WHAT NEEDS TO BE DONE:
Starting at the line that contains "Image resolution: width=1003", transcribe every remaining line of the entries exactly, including the last one.

EXERCISE MATERIALS:
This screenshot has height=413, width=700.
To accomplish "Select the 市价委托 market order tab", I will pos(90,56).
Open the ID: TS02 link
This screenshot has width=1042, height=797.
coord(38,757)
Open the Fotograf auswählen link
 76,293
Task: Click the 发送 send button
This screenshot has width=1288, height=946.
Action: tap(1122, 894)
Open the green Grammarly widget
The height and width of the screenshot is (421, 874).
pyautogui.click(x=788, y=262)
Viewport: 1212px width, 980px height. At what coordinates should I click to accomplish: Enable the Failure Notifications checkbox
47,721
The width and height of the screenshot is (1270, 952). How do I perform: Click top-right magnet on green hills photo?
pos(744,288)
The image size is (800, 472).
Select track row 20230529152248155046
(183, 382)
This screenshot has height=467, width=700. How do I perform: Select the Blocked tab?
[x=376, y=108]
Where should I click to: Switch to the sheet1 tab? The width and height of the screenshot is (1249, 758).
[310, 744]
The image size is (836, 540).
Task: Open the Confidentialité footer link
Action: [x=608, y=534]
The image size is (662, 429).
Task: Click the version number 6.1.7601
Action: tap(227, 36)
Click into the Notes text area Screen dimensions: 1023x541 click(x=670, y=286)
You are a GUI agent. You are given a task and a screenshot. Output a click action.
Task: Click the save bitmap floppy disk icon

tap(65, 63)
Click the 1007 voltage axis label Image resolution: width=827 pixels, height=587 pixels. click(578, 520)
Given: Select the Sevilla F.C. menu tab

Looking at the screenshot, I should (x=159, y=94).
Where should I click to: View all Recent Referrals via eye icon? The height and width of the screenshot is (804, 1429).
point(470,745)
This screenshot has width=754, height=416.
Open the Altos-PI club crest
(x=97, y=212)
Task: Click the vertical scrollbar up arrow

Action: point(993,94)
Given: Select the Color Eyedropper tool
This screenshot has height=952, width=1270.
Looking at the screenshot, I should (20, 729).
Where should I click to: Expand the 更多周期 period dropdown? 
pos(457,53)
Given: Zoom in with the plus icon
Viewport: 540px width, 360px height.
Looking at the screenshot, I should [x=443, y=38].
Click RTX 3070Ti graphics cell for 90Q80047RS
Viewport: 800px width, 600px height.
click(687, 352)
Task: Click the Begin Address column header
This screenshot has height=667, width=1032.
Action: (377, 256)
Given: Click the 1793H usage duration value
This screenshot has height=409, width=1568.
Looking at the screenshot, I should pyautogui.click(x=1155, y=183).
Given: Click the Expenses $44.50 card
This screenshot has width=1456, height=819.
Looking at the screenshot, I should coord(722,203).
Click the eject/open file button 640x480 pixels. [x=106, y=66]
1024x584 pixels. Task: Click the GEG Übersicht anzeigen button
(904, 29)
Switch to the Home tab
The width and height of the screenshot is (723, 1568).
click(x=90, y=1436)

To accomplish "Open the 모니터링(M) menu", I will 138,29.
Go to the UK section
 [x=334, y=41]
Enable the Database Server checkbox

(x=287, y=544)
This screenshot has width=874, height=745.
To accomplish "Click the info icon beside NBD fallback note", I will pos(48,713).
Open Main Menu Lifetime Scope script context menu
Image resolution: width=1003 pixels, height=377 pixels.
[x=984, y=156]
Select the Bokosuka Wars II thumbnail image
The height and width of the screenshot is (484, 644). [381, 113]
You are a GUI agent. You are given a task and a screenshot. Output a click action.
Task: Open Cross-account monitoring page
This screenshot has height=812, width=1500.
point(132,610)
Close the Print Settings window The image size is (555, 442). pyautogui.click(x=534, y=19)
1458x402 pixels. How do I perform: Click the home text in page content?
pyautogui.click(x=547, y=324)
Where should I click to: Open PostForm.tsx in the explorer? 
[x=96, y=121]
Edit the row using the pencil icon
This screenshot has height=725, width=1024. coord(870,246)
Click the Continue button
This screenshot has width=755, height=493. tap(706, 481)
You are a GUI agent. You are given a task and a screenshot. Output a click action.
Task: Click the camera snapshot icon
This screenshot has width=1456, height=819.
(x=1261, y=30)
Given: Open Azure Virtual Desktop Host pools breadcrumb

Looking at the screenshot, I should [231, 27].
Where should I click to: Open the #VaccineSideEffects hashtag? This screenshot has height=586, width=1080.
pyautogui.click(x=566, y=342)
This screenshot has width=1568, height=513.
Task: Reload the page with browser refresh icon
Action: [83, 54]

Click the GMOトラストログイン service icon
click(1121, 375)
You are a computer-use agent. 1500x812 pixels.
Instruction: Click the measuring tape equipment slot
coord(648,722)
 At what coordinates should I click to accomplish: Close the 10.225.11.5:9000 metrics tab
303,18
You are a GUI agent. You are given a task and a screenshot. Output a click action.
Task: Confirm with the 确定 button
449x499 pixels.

YOUR SOLUTION:
Image resolution: width=1003 pixels, height=377 pixels.
[x=984, y=156]
Select the Bokosuka Wars II thumbnail image
The height and width of the screenshot is (484, 644). [381, 113]
You are a GUI agent. You are given a task and a screenshot. Output a click action.
Task: Open Cross-account monitoring page
This screenshot has height=812, width=1500.
point(132,610)
Close the Print Settings window The image size is (555, 442). pyautogui.click(x=534, y=19)
1458x402 pixels. How do I perform: Click the home text in page content?
pyautogui.click(x=547, y=324)
Where should I click to: Open PostForm.tsx in the explorer? 
[x=96, y=121]
Edit the row using the pencil icon
This screenshot has height=725, width=1024. coord(870,246)
Click the Continue button
This screenshot has width=755, height=493. tap(706, 481)
You are a GUI agent. You are given a task and a screenshot. Output a click action.
Task: Click the camera snapshot icon
This screenshot has width=1456, height=819.
(x=1261, y=30)
Given: Open Azure Virtual Desktop Host pools breadcrumb

Looking at the screenshot, I should [231, 27].
Where should I click to: Open the #VaccineSideEffects hashtag? This screenshot has height=586, width=1080.
pyautogui.click(x=566, y=342)
This screenshot has width=1568, height=513.
Task: Reload the page with browser refresh icon
Action: [83, 54]

Click the GMOトラストログイン service icon
click(1121, 375)
You are a computer-use agent. 1500x812 pixels.
Instruction: Click the measuring tape equipment slot
coord(648,722)
 At what coordinates should I click to accomplish: Close the 10.225.11.5:9000 metrics tab
303,18
You are a GUI agent. You are given a task and a screenshot. Output a click action.
Task: Confirm with the 确定 button
449x499 pixels.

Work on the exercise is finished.